Task
What lines in this listing contain the string "will"? Report each one by copying it.

Entries provided
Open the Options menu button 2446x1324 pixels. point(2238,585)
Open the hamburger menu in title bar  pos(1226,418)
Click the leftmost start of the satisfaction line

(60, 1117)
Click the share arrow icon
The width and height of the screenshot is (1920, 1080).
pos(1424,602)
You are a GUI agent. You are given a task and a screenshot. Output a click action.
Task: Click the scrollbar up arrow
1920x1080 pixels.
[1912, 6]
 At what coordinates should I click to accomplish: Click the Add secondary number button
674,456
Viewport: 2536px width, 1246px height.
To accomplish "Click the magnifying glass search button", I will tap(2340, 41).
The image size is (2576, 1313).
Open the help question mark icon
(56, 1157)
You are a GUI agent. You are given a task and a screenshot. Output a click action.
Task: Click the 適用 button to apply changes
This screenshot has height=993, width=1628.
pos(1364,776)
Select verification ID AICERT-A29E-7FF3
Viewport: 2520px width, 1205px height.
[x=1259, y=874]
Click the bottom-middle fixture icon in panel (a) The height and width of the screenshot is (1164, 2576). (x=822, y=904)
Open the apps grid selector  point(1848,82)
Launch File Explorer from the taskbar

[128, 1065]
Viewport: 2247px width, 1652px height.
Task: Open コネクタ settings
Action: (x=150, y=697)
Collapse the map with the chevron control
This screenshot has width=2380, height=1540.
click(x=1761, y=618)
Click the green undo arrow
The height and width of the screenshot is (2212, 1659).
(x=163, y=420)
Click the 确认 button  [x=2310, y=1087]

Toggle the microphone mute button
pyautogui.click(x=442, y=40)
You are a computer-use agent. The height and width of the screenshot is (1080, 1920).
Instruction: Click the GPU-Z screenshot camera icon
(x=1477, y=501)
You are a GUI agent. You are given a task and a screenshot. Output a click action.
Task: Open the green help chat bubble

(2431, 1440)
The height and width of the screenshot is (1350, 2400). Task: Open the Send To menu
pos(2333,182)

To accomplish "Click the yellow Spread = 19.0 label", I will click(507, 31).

Problem solution
To accomplish "Click the magnifying glass search button", I will tap(2340, 41).
To accomplish "Click the yellow Spread = 19.0 label", I will click(507, 31).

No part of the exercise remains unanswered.